Steinbuhler approached Peanut's owners to offer help in making Peanut's life better. The family admitted that the dog had been kept his whole life chained, likely not out of malice, but more due to an old way of thinking about pets and a lack of education to what is appropriate today. To them, it seemed normal to keep Peanut outside tethered that way.
"A lot of people in this country grew up with dogs on chains. Especially in rural areas. It’s passed down still," Steinbuhler said. "Not everybody has decided that it’s better to have dogs inside."
Still, Peanut's owners accepted Steinbuhler's ongoing assistance. HOPE provided their support and guidance along the way.
"We started off by giving Peanut a new dog house, new bowls, a new tether and a new collar," Steinbuhler said. "The new tether was long enough that he could reach some grass to lie down. When we showed up the next time, he was really enjoying the grass. He was smiling. It was like he was a different dog."
Peanut was more comfortable in body, no doubt. But over the next two months, Steinbuhler worked to comfort his spirit as well.
He had had such little interaction with anyone, he didn't even know his own name.
"I made a point to go out there several times a week. Sometimes seven days a week," Steinbuhler said. "I’d show up and spend a half hour with this dog. When you first start showing up, he was so overexcited about somebody acknowledging him. He wanted to jump on everybody. Nobody spent any time with him. I would show up with treats and make him sit to get pet. He was a fast learner. He’s smart. We just started doing some obedience stuff. We’d play games. He loved playing fetch."

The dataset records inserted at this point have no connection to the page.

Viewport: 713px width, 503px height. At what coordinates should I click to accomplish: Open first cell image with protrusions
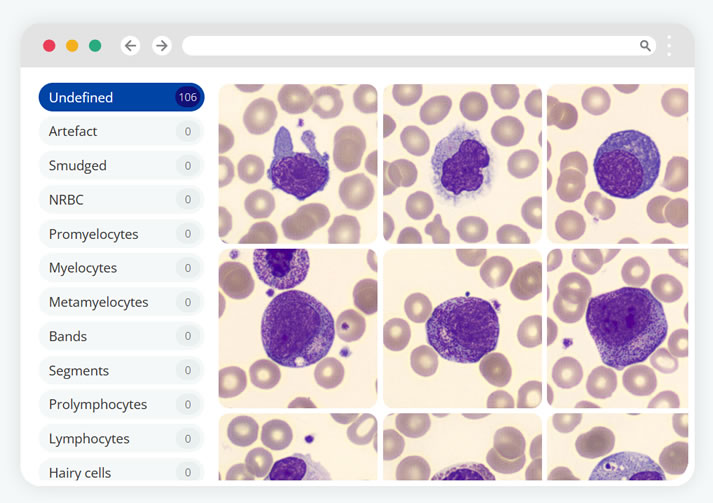pyautogui.click(x=298, y=164)
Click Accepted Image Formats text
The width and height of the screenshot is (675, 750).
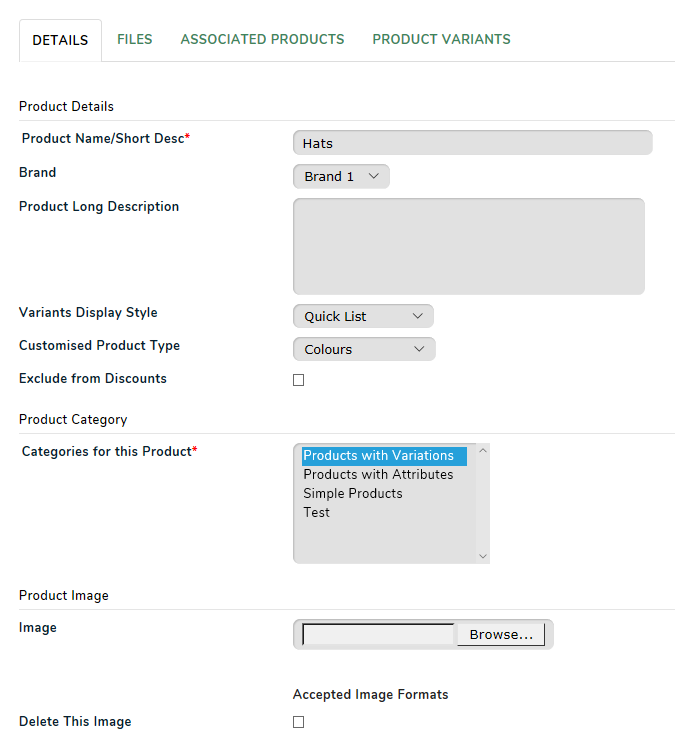pyautogui.click(x=370, y=695)
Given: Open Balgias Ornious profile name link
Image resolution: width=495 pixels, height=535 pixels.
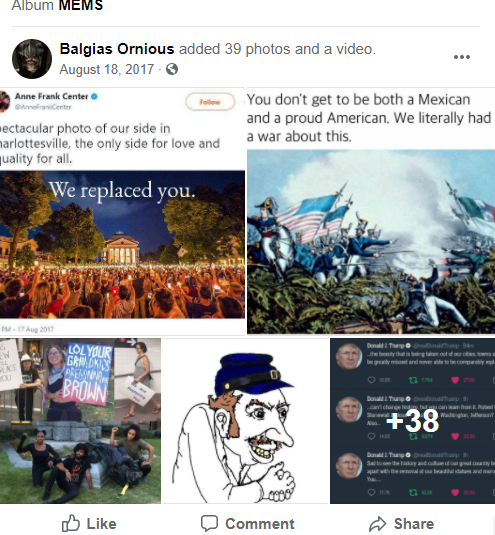Looking at the screenshot, I should pos(117,49).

Peanut was still tethered in that shadowy corner of the yard, but thanks to Steinbuhler, rays of hope were beginning to shine through.
Although attitudes about how dogs should be regarded have been slow to change in too many cases, they were recently given the push they needed.
This week, a new law went into effect in Pennsylvania limiting the amount of time a dog can be kept tethered. When informed of that by Steinbuhler, Peanut's owner agreed to surrender him to HOPE rather than change the way they were treating him.
And with that, Peanut was finally free.
Never again would this dog be chained — and this was just the beginning.
After liberating Peanut from his former life, Steinbuhler brought him to Critter Camp and Cuts for a bath. Perhaps his very first.
He enjoyed that part, but the best was yet to come.
There's a fenced-in yard outside the facility where Peanut was let loose to do something he'd never done before in his life: move freely.
"I cried. That was really emotional to me," Steinbuhler said. "This dog never got to run. The owner told me she’d never seen him run in three years. Imagine never being able to run. When I let him loose, he was so joyful. He did the zoomies."
Peanut's smile said it all — this is what the world is really like.
Things will continue to get better for Peanut after his lifelong ordeal. Now, he's learning to adjust to life as a pet and has a foster family to teach him what it means to be cherished and loved. His rescuers wouldn't have it any other way.
"HOPE protects those animals for the rest of their life. He’ll never live on a chain again. It’s night and day," Steinbuhler said.
Peanut's conditions at the beginning of his story are, sadly, far from unique. While tethering laws do exist in many parts of the country, enforcing them often isn't a priority for law enforcement. Steinbuhler hopes that raising awareness about these situations will inspire others to get involved where possible. Sometimes, that requires making a connection with a dog's owner to convince them to do what's right.
"Peanut's owner loved him enough to let him go. There’s something to be said for that," Steinbuhler said. "But I know there are a lot more chained dogs out there, and I hope the country wakes up. Think about living your whole life on a chain. That’s not a way for them to live. Get them off the leash and spend time with them and they’ll be happy."